Wandering is something we have all done. As we age, we either wander more often or begin to become more focused in our movements and intentions. Wandering, by its very nature, is a process we often do subconsciously and change our patterns as we age. If you are caring for a loved one who seems to be changing their daily activities, it is important to become familiar with the aspect of wandering and to monitor for any changes as this may be a sign of dementia.
Dementia can often prompt a change in daily movement and daily activities with many dementia patients often demonstrating their first symptoms by engaging in more wandering than normal – a sign of dementia. Commonly referred to as “dementia-induced wandering”, senior adults can become confused and even lost when wandering is not identified and managed effectively.
Consulting with a healthcare professional about your loved one’s wandering should involve some very direct questions from your healthcare professional. Specifically, the healthcare professional will want to ask about the extent to which wandering has taken place. Because wandering is generally classified based upon specific parameters, questions about the duration of wandering, where wandering takes place, and even the time of day of wandering will be quite common. The healthcare professional will also want to know if the dementia patient is intentionally heading to a destination or if the destination is unknown.
Wandering in the dementia patient should not be confused with exploring or meandering. If the environment in which the dementia patient is located seems to be unfamiliar, then what appears to be wandering may actually be a form of exploring or meandering. These slight variances will be important to the healthcare professional as it will determine what type of testing and therapy may be needed.

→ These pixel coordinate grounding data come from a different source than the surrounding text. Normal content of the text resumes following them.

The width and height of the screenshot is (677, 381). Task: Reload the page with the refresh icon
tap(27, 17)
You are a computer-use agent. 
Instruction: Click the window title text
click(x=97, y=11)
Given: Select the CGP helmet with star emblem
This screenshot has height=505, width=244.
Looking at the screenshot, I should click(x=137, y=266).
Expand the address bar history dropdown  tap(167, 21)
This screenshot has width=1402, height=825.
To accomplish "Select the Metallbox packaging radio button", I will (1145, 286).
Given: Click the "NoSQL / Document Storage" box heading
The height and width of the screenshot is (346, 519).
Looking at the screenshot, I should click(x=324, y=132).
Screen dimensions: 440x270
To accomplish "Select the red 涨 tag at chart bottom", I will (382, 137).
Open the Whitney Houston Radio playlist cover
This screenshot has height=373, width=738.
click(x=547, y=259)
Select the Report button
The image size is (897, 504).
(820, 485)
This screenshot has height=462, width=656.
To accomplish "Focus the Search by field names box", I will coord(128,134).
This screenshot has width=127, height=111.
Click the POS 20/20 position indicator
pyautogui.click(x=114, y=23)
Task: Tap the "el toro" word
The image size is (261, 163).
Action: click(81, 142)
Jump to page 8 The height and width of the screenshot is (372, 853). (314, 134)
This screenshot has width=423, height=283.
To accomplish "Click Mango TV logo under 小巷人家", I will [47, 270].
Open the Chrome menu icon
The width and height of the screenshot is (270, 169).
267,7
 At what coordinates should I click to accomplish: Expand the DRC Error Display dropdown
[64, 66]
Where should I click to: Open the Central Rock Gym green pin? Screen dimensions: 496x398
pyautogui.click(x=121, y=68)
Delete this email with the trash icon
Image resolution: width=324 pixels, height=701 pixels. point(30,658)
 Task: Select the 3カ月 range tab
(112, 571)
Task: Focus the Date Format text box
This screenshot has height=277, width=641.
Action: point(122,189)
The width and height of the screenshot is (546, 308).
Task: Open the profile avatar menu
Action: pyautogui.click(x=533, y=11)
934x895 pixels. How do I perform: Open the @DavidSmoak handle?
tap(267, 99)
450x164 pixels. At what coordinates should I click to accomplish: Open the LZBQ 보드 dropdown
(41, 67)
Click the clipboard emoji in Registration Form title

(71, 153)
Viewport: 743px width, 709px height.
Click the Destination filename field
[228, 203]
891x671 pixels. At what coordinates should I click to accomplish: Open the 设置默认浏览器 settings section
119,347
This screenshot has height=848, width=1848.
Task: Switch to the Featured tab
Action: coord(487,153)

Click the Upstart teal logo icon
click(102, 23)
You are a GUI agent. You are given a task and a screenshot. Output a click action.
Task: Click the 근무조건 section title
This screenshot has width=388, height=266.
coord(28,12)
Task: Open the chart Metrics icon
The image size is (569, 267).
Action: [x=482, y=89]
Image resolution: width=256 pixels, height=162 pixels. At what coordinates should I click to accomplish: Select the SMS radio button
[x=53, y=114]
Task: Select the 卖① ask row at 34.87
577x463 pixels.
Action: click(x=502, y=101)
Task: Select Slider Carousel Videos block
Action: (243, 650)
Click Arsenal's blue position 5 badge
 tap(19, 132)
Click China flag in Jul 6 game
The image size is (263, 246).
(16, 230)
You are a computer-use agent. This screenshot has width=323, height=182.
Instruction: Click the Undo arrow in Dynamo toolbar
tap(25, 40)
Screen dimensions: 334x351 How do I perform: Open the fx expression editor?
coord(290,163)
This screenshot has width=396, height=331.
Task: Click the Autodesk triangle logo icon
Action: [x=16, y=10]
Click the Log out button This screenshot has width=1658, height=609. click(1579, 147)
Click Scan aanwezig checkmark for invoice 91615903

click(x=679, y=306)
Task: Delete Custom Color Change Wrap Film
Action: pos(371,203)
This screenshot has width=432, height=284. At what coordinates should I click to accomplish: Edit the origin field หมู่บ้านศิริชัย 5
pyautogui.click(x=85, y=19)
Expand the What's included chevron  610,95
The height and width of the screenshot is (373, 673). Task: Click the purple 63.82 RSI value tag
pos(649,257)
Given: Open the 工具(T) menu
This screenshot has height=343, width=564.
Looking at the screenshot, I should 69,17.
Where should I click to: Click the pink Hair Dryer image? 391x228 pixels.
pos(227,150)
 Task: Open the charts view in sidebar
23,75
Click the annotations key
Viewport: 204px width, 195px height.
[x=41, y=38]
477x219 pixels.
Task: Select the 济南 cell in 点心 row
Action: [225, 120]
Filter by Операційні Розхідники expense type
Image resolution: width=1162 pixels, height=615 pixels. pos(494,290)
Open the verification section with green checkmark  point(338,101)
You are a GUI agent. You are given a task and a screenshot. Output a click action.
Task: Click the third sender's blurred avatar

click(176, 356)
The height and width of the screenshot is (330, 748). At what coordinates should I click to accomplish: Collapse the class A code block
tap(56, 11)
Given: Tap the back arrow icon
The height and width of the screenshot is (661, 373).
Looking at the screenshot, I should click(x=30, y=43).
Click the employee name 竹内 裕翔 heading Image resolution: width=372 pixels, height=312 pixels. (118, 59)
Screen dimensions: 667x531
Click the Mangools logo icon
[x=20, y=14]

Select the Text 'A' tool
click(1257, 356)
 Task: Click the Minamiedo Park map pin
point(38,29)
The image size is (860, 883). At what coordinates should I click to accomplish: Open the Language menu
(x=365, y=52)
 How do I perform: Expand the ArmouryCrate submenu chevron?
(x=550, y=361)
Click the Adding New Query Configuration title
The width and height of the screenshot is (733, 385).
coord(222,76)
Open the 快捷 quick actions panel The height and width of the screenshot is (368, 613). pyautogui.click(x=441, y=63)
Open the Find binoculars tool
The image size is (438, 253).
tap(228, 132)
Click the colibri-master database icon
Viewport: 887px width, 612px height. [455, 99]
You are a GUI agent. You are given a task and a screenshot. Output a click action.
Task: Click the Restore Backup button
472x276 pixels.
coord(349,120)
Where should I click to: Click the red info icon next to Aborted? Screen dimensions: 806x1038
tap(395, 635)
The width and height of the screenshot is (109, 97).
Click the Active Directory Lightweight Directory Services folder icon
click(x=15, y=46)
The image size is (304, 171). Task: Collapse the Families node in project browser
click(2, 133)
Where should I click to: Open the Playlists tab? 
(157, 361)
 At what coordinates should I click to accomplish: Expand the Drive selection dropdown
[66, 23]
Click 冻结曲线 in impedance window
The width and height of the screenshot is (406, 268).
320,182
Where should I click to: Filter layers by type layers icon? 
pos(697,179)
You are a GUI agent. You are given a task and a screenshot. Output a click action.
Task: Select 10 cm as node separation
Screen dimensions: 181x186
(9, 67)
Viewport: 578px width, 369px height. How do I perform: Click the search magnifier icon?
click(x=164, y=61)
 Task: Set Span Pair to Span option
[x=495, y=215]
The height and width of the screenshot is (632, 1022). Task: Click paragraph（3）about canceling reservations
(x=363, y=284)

At any given moment in our lives we all engage in some form of wandering. Considered to be a mindless activity, patients who suffer from dementia often engage in wandering and this can even be the activity that first alerts us to a complication in our loved one. If you see a loved one engaging in a wandering type of activity, it is important to seek the medical attention of a healthcare provider who is specialized in dementia and be prepared to answer specific questions about space, time and place of the wandering type activities. With early diagnosis, dementia cannot be cured but it can be more effectively managed and activities associated with wandering can be minimized.